Records for processing -

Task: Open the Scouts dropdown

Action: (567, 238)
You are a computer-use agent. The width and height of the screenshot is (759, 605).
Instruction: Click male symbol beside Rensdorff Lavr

--

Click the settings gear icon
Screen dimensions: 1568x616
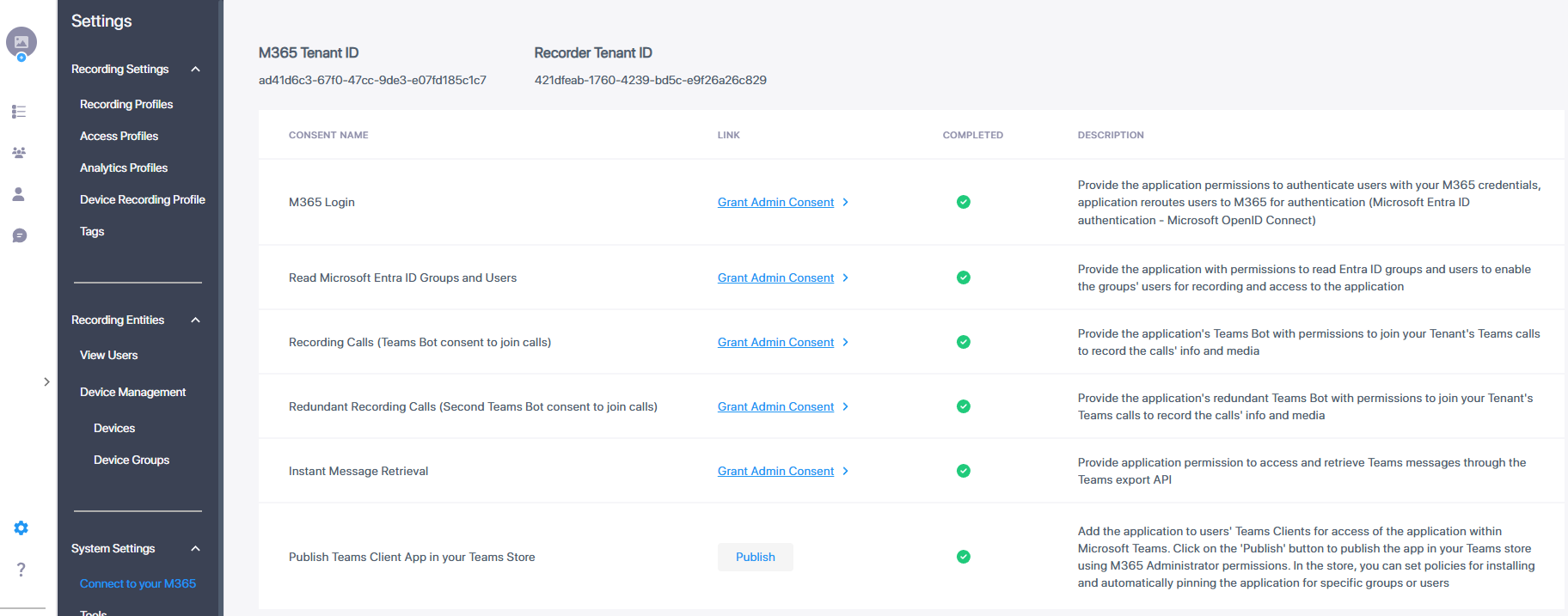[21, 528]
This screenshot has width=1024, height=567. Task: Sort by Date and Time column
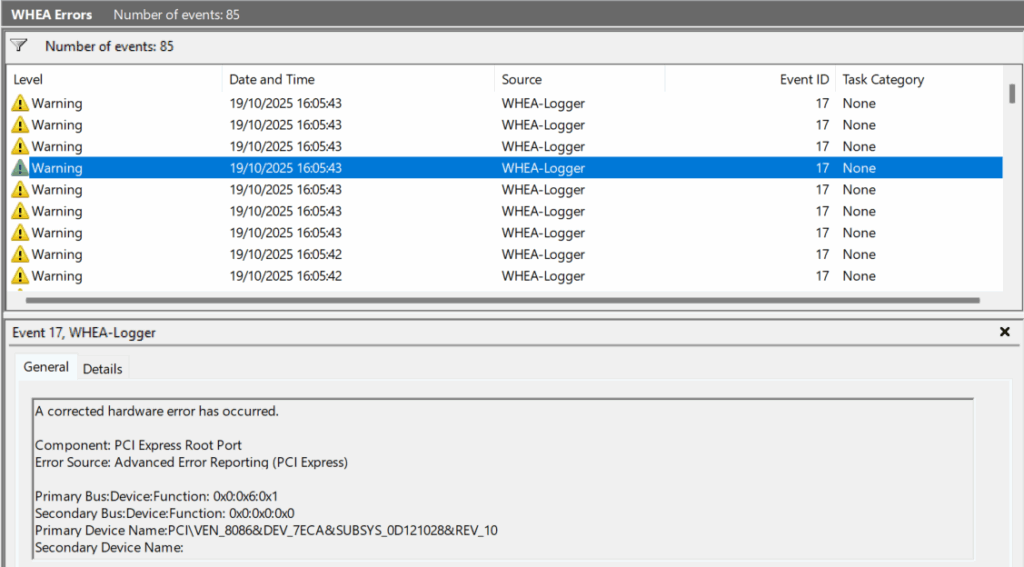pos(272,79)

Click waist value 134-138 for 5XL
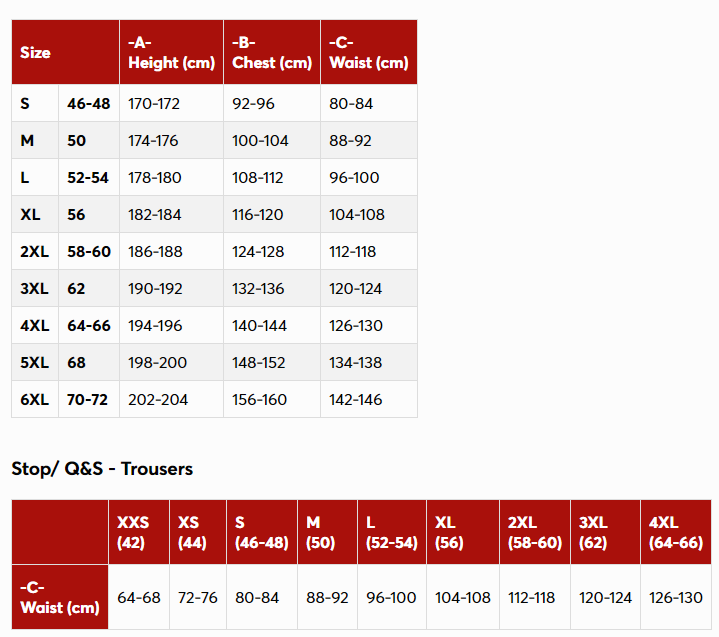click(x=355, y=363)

Exercise - Edit the data from the line containing "Task: Open the Scouts dropdown" down to the line containing "Instruction: Click male", changing "dropdown" to "menu" and keeping everything else the same. Return only those lines.

Complete output -
Task: Open the Scouts menu

Action: (567, 238)
You are a computer-use agent. The width and height of the screenshot is (759, 605).
Instruction: Click male symbol beside Rensdorff Lavr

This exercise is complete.